Hummingbird hawk-moths can be easily seen in gardens, parks, meadows, bushes, and woodland edge, where the preferred food plants grow (honeysuckle, red valerian and many others).

Their larvae usually feed on bedstraws or madders (Rubia) but have been recorded on other Rubiaceae and Centranthus, Stellaria, and Epilobium.

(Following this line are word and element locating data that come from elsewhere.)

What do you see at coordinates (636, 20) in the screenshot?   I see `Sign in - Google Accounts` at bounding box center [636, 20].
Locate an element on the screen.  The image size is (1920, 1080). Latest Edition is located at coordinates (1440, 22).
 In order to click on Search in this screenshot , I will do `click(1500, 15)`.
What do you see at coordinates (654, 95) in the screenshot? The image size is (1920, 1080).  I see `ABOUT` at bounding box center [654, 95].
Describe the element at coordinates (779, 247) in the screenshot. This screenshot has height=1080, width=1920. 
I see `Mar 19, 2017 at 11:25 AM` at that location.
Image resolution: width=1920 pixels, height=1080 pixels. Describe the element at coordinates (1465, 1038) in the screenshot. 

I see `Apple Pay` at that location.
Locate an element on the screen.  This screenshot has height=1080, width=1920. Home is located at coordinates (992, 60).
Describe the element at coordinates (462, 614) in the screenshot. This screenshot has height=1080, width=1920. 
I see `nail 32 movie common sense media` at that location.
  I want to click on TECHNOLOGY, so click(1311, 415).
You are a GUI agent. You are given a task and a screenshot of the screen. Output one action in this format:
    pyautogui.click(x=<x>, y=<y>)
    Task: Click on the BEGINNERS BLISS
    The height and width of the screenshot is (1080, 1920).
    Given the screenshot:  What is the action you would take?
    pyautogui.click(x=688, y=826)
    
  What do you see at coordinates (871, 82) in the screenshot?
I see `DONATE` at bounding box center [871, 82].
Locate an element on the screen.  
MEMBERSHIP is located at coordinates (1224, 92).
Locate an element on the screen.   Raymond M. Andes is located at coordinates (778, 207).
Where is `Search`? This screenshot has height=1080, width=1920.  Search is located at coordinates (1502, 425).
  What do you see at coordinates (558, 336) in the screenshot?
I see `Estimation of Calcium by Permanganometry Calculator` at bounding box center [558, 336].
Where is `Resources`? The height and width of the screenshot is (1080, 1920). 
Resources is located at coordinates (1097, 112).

Adults are particularly fond of nectar-rich flowers with a long and narrow calyx, since they can then take advantage of their long proboscis and avoid competition from other insects. Flowers with longer tubes typically present the feeding animal a higher nectar reward. The evolution of proboscis length is thought to have been influenced by the length of flowers' feeding tubes. Examples of such plants include Centranthus, Jasminum, Buddleia, Nicotiana, Primula, Viola, Syringa, Verbena, Echium, Phlox, and Stachys. They are reported to trap-line, that is, to return to the same flower beds at about the same time each day.

==In culture==
Hummingbird hawk-moths have been seen as a lucky omen. In particular, a swarm of the moths was seen flying across the English Channel on D-Day, the day of the Normandy landings in the Second World War. These moths, along with other moths, are in the family Sphingidae because their larvae were thought to resemble the Egyptian Sphinx. The They Might Be Giants song "Bee of the Bird of the Moth" is about the hummingbird moth.